= Simeon Leland =

New York businessman, hotelier (died 1872)

Simeon Leland was a New York businessman and hotelier during the late 19th century. He made his wealth while operating the Metropolitan Hotel located on fashionable Broadway in lower Manhattan. Opened in 1852 to cater to travelers and residents who wanted to enjoy luxuries like bathrooms, running water, elevators, and fine dining, the Metropolitan attracted many Southern businessmen and their families who often came to New York in the summer to escape the extreme heat of the South.

Leland also began assembling an estate around this time, first purchasing a 40-acre property in New Rochelle overlooking Long Island Sound in 1848. Like many successful New York businessmen at that time, he took advantage of the railroads' development into the rural areas out of the city, carefully planning and designing a country residence for graceful and stylish living. In 1855, he began the erection his palatial 60-room, Gothic mansion, "Castle View", which took almost five years to complete. Just as he was famous for his well-run and fashionable Metropolitan Hotel, Leland's home became equally famous as he entertained there regularly.
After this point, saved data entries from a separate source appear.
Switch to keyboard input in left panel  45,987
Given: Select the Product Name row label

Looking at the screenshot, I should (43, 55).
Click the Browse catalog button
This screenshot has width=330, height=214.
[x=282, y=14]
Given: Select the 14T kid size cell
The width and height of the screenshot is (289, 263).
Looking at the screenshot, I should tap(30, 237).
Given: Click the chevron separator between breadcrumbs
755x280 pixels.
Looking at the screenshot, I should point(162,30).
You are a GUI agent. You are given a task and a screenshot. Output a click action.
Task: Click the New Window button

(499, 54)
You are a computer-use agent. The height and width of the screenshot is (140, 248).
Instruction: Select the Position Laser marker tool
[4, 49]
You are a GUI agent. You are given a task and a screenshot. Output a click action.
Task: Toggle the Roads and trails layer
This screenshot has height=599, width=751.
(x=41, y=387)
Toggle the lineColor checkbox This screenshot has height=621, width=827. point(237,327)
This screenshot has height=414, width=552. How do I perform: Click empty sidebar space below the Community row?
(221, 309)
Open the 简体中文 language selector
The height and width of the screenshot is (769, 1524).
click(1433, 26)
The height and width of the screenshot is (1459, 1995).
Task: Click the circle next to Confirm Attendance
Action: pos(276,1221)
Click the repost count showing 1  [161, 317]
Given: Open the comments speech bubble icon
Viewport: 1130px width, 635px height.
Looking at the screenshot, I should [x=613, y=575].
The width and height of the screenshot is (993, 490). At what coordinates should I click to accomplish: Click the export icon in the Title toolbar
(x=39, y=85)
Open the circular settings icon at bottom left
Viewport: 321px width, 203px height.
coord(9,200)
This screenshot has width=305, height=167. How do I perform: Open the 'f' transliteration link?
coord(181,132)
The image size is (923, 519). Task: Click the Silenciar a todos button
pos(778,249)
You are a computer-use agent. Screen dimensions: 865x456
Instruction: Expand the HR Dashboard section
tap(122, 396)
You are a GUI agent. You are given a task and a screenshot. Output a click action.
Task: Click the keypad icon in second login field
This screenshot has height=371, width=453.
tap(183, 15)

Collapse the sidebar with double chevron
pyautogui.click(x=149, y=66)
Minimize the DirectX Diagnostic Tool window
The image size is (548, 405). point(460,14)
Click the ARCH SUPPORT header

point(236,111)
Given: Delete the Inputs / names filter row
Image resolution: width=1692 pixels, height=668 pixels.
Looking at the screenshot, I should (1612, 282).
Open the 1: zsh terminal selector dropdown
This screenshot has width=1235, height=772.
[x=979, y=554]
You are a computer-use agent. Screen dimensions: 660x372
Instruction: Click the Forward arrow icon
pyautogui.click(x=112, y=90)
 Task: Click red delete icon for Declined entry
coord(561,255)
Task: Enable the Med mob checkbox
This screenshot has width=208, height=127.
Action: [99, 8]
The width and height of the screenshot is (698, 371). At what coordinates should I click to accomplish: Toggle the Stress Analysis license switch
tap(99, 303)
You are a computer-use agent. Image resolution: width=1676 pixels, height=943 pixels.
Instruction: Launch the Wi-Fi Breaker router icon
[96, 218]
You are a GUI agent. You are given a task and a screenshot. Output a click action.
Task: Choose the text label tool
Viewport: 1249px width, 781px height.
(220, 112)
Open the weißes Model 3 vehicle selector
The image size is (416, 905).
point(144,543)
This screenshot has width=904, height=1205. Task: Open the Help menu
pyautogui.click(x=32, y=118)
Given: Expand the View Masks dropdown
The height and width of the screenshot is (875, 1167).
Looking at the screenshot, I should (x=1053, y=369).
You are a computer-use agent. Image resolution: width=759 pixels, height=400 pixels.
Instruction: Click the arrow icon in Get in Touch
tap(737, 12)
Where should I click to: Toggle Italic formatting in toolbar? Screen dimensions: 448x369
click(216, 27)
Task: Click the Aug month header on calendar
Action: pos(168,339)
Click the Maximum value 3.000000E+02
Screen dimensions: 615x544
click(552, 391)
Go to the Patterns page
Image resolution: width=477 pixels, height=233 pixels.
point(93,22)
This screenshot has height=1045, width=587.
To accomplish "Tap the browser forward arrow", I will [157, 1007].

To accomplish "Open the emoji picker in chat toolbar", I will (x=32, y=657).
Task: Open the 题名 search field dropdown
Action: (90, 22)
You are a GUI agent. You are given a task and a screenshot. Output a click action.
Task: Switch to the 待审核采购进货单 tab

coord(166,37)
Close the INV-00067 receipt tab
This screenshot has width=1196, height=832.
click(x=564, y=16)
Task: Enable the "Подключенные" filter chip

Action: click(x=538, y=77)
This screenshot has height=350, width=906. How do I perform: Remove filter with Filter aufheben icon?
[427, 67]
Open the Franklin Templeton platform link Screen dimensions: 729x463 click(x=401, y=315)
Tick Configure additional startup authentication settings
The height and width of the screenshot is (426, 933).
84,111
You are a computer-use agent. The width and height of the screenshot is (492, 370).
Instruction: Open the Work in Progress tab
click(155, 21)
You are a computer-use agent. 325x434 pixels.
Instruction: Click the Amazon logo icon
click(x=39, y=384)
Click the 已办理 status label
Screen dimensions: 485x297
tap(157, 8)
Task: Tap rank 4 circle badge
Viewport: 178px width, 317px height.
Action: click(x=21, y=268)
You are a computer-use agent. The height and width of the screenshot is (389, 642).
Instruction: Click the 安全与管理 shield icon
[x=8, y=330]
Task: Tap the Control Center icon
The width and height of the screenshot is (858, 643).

New Yorkers were not enthusiastic backers of the American Civil War, knowing that it would adversely affect commerce and New York hotels in particular. As a way to offset his losses, Leland had leased and then purchased Davids Island near his New Rochelle home, purportedly for a hotel, but his financial reverses forced him to lease, and then sell the island to the US government in 1862, where a military hospital was established.

In 1864, Simeon Leland and his brothers took over the management of the Union Hotel in Saratoga Springs, New York, the popular spa and resort for wealthy and an American equivalent to the famous water spas of Europe. In their famous lavish style, they redecorated the hotel and hosted nightly entertainments, balls, and fireworks displays to entertain their hotel guests and others. Many Union generals and officers were entertained at the Union Hotel. Unfortunately, a combination of factors including over-investment in the hotel, and economic downturn in New York City due to the war, pushed the Leland brothers into bankruptcy following the Civil War. Leland died in 1872. Castleview eventually became the College of St. Angela, the first Catholic women’s college in New York, which was the College of New Rochelle until 2019.